- **TASK**: The output should be exactly the lines from the one containing "At what coordinates should I click to accomplish: Edit" through the last line of the records, and only those.
------------------------------
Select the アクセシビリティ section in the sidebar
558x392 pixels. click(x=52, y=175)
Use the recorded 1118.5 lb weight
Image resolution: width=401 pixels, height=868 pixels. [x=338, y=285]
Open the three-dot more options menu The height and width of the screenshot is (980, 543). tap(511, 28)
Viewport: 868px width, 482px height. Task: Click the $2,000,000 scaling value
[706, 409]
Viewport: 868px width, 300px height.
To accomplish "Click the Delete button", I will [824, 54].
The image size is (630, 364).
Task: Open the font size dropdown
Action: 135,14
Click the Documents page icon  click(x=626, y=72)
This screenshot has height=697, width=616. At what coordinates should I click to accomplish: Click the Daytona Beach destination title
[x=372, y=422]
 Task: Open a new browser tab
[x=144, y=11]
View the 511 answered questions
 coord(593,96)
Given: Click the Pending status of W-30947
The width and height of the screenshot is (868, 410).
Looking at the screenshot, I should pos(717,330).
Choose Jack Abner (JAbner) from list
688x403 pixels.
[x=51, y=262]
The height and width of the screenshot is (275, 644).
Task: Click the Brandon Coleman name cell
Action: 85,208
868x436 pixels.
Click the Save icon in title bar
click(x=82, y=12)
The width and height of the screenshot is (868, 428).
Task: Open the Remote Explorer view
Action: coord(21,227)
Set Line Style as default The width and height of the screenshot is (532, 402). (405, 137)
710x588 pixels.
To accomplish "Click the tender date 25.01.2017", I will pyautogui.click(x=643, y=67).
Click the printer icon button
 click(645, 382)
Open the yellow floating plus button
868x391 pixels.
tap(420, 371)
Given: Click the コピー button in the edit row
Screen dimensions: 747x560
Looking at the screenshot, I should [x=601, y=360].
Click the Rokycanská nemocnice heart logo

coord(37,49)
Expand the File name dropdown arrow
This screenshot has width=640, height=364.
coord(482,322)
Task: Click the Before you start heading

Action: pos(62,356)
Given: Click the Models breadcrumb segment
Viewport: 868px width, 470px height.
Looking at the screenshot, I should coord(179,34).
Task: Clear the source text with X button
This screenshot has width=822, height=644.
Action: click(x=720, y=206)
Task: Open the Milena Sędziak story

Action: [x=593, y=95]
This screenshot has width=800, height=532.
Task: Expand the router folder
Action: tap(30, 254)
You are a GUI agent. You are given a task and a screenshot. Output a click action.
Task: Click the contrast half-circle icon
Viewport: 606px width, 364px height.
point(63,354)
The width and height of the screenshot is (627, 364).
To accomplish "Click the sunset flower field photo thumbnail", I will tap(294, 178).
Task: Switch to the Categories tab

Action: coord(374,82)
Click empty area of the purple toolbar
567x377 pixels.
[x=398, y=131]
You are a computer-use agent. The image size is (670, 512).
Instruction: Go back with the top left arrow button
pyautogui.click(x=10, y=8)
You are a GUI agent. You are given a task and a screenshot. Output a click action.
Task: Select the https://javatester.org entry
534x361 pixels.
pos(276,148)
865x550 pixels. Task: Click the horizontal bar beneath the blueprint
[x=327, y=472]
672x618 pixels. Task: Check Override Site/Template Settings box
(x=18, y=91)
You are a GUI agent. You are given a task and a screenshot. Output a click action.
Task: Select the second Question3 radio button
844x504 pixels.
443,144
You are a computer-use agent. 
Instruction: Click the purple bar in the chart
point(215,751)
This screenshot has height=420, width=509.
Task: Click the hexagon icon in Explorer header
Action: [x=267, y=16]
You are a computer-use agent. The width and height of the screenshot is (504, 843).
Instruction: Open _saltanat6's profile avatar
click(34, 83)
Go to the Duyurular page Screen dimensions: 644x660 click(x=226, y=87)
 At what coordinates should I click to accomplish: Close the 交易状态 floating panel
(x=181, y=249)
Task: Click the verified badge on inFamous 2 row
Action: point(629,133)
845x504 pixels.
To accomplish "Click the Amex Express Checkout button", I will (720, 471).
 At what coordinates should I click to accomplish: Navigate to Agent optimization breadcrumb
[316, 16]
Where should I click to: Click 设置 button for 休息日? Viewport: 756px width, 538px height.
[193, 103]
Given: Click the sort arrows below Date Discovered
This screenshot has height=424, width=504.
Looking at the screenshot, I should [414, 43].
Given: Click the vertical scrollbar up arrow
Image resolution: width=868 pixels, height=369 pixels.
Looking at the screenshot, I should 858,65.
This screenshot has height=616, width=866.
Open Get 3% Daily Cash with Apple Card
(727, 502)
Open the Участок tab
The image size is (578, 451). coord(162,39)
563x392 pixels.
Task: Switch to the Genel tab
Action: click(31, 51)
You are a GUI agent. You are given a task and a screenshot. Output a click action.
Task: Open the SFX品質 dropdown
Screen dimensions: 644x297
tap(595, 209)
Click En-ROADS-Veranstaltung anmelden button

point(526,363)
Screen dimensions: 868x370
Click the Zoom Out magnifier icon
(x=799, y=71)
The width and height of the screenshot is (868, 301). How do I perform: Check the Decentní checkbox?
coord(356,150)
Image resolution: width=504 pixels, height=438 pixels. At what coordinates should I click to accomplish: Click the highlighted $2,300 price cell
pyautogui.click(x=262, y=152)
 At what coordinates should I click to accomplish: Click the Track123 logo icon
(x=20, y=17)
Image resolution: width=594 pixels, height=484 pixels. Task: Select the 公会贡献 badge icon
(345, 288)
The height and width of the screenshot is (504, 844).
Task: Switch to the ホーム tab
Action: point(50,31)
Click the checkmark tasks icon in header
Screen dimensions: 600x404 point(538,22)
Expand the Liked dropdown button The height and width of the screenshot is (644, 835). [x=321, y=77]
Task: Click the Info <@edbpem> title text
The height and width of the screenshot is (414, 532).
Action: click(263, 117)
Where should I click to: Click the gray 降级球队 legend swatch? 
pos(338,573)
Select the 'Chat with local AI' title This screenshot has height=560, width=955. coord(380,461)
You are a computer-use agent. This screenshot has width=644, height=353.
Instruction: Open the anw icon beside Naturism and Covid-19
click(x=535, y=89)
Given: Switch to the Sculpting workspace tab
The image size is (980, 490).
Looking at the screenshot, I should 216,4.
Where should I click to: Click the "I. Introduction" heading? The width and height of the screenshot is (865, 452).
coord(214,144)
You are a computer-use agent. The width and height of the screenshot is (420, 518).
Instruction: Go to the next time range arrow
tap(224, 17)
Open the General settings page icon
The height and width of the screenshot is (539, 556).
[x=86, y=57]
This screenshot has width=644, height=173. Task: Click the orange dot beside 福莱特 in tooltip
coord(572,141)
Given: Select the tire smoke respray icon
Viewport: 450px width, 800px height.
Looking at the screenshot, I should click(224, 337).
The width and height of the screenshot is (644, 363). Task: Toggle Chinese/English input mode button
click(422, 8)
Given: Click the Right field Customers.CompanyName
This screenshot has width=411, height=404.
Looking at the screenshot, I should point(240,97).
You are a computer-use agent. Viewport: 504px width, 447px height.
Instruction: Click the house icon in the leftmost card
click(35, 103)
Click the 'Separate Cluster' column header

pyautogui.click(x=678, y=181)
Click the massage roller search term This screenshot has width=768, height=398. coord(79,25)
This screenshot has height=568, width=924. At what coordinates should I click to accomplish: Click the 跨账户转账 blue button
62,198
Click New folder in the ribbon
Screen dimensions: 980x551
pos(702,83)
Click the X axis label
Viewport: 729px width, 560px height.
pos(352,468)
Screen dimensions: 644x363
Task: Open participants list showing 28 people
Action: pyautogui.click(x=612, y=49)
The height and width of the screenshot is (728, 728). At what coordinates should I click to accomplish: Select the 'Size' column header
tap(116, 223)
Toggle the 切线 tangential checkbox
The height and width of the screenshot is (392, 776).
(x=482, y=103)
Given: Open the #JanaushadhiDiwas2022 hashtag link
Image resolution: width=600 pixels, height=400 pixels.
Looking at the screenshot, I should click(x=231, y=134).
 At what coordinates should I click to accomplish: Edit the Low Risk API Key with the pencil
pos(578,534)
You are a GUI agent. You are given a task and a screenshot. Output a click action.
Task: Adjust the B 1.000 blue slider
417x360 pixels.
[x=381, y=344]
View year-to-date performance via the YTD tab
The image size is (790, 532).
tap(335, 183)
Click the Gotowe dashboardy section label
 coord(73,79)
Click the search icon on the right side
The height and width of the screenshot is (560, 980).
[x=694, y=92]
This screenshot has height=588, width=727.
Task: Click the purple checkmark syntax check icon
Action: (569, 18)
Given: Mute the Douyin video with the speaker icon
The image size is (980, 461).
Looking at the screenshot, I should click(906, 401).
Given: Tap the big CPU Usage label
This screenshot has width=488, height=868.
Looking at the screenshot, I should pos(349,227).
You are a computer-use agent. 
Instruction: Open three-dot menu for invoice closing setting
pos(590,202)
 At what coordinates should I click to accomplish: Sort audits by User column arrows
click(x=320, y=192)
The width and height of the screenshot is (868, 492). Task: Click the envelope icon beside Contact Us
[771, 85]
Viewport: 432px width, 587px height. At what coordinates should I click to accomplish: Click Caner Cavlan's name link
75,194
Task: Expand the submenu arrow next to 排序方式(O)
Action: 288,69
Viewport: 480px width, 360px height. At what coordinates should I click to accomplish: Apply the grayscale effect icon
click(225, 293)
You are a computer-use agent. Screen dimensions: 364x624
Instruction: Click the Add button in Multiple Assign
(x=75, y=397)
------------------------------
- **ANSWER TO THE EXERCISE**:
 At what coordinates should I click to accomplish: Edit the Low Risk API Key with the pencil
pos(578,534)
You are a GUI agent. You are given a task and a screenshot. Output a click action.
Task: Adjust the B 1.000 blue slider
417x360 pixels.
[x=381, y=344]
View year-to-date performance via the YTD tab
The image size is (790, 532).
tap(335, 183)
Click the Gotowe dashboardy section label
 coord(73,79)
Click the search icon on the right side
The height and width of the screenshot is (560, 980).
[x=694, y=92]
This screenshot has height=588, width=727.
Task: Click the purple checkmark syntax check icon
Action: (569, 18)
Given: Mute the Douyin video with the speaker icon
The image size is (980, 461).
Looking at the screenshot, I should click(906, 401).
Given: Tap the big CPU Usage label
This screenshot has width=488, height=868.
Looking at the screenshot, I should pos(349,227).
You are a computer-use agent. 
Instruction: Open three-dot menu for invoice closing setting
pos(590,202)
 At what coordinates should I click to accomplish: Sort audits by User column arrows
click(x=320, y=192)
The width and height of the screenshot is (868, 492). Task: Click the envelope icon beside Contact Us
[771, 85]
Viewport: 432px width, 587px height. At what coordinates should I click to accomplish: Click Caner Cavlan's name link
75,194
Task: Expand the submenu arrow next to 排序方式(O)
Action: 288,69
Viewport: 480px width, 360px height. At what coordinates should I click to accomplish: Apply the grayscale effect icon
click(225, 293)
You are a computer-use agent. Screen dimensions: 364x624
Instruction: Click the Add button in Multiple Assign
(x=75, y=397)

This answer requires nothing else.